The market assumes that most individuals, S corporations and closely-held C corporations are not suitable buyers. A closely-held C corporation is a corporation in which five or fewer individuals own more than half the stock. The market assumes that passive-loss and at-risk rules will apply to such buyers making it hard for most of them to use any tax credits they purchase. (For more details on the passive loss restrictions, see "Challenges Facing Individuals as Tax Equity Investors" in the June 2022 NewsWire.)
Partnerships with "unblocked" pension funds, foundations, Indian tribes or other tax-exempt or government entities as direct or indirect investors lose the ability to claim a percentage of the investment tax credit and accelerated depreciation on their projects. The percentage is the high-water mark of the tax-exempt and government ownership. Thus, for example, if such investors start with a 1% interest, but this is expected to flip later to 95%, 95% of the ITC and accelerated depreciation are lost.
However, the Inflation Reduction Act allows such entities that own projects directly to apply to the IRS for cash payments for 100¢ per dollar of tax credit. Companies have been asking whether a partnership between a private developer and such investors qualifies for a cash payment for the share of tax credits that belongs indirectly to the tax-exempt or government entity. The market assumes the answer is no. The partners would have to own the project as "tenants in common," meaning each has an undivided interest in the project, rather than as a partnership, in order for this to work.

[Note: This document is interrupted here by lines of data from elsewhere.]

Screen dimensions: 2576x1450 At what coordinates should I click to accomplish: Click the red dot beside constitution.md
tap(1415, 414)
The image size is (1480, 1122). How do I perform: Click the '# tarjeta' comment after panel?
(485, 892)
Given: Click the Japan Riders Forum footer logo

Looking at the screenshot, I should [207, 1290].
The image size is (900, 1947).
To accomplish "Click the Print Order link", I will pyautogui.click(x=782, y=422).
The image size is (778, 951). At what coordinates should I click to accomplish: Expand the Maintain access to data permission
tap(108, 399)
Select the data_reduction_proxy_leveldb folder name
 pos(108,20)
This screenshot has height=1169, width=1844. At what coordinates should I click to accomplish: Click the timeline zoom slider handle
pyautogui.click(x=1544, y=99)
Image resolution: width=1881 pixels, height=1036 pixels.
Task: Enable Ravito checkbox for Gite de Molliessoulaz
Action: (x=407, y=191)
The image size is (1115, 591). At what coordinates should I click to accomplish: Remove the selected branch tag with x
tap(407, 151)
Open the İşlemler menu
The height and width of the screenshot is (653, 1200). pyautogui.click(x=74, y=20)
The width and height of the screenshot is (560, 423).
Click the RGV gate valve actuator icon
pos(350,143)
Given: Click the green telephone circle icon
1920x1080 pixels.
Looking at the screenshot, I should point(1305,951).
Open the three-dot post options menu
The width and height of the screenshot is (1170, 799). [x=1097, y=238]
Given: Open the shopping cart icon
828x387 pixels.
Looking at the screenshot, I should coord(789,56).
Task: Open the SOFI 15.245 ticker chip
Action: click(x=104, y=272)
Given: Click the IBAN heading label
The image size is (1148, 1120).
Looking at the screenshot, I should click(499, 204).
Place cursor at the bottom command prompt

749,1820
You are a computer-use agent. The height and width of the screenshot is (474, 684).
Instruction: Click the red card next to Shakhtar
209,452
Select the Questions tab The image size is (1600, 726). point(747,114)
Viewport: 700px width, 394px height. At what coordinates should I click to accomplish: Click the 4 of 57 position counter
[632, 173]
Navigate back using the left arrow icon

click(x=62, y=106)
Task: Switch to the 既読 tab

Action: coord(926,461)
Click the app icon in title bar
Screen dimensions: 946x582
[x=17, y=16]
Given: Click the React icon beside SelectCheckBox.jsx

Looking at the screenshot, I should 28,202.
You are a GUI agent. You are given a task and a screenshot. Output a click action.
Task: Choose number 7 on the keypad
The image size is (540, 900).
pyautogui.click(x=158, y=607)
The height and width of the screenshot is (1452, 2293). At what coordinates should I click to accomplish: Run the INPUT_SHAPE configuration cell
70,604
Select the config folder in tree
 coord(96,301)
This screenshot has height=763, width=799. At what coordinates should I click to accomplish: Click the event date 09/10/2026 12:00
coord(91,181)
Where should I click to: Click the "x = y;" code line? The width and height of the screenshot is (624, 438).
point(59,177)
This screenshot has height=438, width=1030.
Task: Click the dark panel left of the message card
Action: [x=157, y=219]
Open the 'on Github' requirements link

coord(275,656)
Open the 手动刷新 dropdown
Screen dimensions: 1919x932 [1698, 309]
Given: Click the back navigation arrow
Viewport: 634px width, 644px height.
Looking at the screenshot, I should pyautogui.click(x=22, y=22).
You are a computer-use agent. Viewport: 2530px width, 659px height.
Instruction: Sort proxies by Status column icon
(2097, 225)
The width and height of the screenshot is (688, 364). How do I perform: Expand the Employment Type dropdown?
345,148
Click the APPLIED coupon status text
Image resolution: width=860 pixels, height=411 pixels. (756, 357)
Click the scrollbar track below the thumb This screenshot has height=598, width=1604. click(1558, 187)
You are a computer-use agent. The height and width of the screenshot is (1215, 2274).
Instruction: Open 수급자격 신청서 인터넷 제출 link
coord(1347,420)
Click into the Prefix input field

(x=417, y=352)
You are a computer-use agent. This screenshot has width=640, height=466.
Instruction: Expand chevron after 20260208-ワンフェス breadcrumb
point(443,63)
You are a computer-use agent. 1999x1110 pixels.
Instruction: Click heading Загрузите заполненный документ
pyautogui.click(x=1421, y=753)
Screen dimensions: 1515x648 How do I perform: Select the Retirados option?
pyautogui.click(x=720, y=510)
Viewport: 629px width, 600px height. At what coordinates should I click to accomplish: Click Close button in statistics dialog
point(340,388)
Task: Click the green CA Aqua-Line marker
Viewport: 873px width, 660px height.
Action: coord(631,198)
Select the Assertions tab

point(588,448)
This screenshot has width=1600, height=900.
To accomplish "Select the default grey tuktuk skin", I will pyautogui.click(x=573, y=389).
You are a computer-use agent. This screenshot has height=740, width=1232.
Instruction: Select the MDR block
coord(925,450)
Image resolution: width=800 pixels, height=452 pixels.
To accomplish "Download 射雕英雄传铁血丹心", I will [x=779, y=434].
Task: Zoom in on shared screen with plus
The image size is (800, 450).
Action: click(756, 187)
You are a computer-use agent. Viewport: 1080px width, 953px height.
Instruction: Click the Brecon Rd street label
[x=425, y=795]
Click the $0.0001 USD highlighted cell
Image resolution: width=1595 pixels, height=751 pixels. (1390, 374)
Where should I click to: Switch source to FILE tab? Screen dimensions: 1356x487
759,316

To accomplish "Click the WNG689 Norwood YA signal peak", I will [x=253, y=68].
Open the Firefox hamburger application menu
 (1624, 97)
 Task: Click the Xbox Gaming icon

The market is waiting for the Treasury to say whether tax credits that company A transfers to company B under another tax code section or IRS regulation can be sold by B. An example is where tax credits are transferred to a tax equity investor by leasing the project to the investor and electing under IRS regulations to let the investor claim the investment tax credit. Another example is where section 45Q tax credits are transferred by the owner of the carbon capture equipment by electing under section 45Q to allow the company that will dispose of the captured carbon emissions to claim the tax credits.
Another significant issue is whether the tax credit buyer must report income equal to its profit when it uses the tax credit to extinguish a tax liability.
For example, must a buyer who pays 90¢ per dollar of tax credit pay 10¢ as taxable income when the tax credit is used. The IRS said in an internal legal memorandum in 2007, and repeated in a private letter ruling in 2009, that buyers of state tax credits must report such a profit. The IRS said state tax credits are "property" and when they are used to pay a tax bill, the taxpayer should be treated as if it converted the tax credit into cash equal to the full amount of the tax credit and used the cash to pay its tax bill. The conversion triggers a taxable gain. (For more details, see "Some Sales of State Tax Credits" in the April 2007 NewsWire and "Purchasers of State Tax Credits" in the February 2010 NewsWire.)
The Joint Committee on Taxation staff said any such result was not intended in this case. Congress intended that tax credit buyers would not have to report any income. It may make this clear in a "blue book" that is expected this spring. A blue book is a general explanation of the tax legislation that Congress enacted in the previous year.
Finally, the Inflation Reduction Act is unclear about who gets audited and has to pay any audit adjustment where tax credits have been sold.
The market assumes that the IRS will come after the seller for any taxes that have to be paid after a recapture or disallowance of sold tax credits. However, the Treasury must confirm this. It would make sense to pursue the buyer in cases where the buyer claims more than the tax credits it purchased. The Inflation Reduction Act requires the seller to notify the buyer of any disposition of the project that triggers ITC recapture and then for the buyer to notify the seller the amount of tax credits that were recaptured.